- Born: March 6, 1909 Jackson, Tennessee, USA
- Died: July 22, 1995 (aged 86)
- Occupation: Record promoter

= Dave Clark (promoter) =

African-American record promoter (1909–1995)

Dave Clark (March 6, 1909 – July 22, 1995) in Jacksonville, Florida, was a pioneering African-American record promoter.

Born in Jackson, Tennessee, Clark became interested in music after a teacher gave him piano and violin lessons. He later learned band music and performed as a teenager with traveling minstrel shows.

He graduated from Lane College in Jackson in 1934 and from the Juilliard School in New York City in 1939. He began promoting for Decca Records in 1938, beginning with Jimmie Lunceford. This launched a career as a promoter for most major labels that recorded African-American music. He worked for Duke/Peacock for 17 years, and also spent time with Chess, Aladdin, Apollo, United, Stax, and TK, before moving to Malaco in 1980.
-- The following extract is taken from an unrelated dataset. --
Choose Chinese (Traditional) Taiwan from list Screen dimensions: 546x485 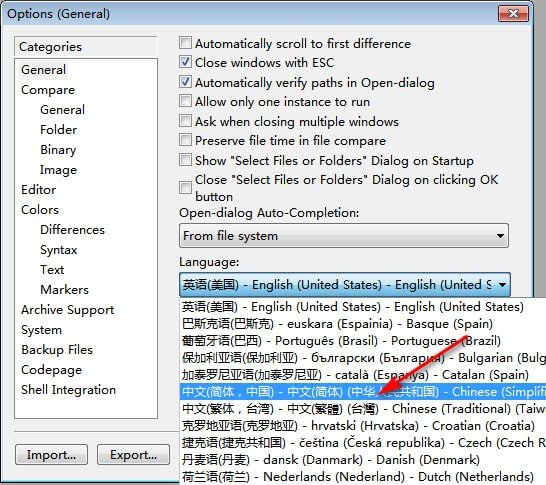click(x=363, y=409)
Clark also served as the musical consultant for several movies, including The Color Purple. He wrote a column for Down Beat magazine during the 1960s called "Swing Row Is My Beat". Clark had over 60 songs to his credit, including B.B. King's "Why I Sing the Blues". He was given a Pioneer Award by the Rhythm and Blues Foundation in 1993.

In 2013, Clark was posthumously inducted to the Blues Hall of Fame.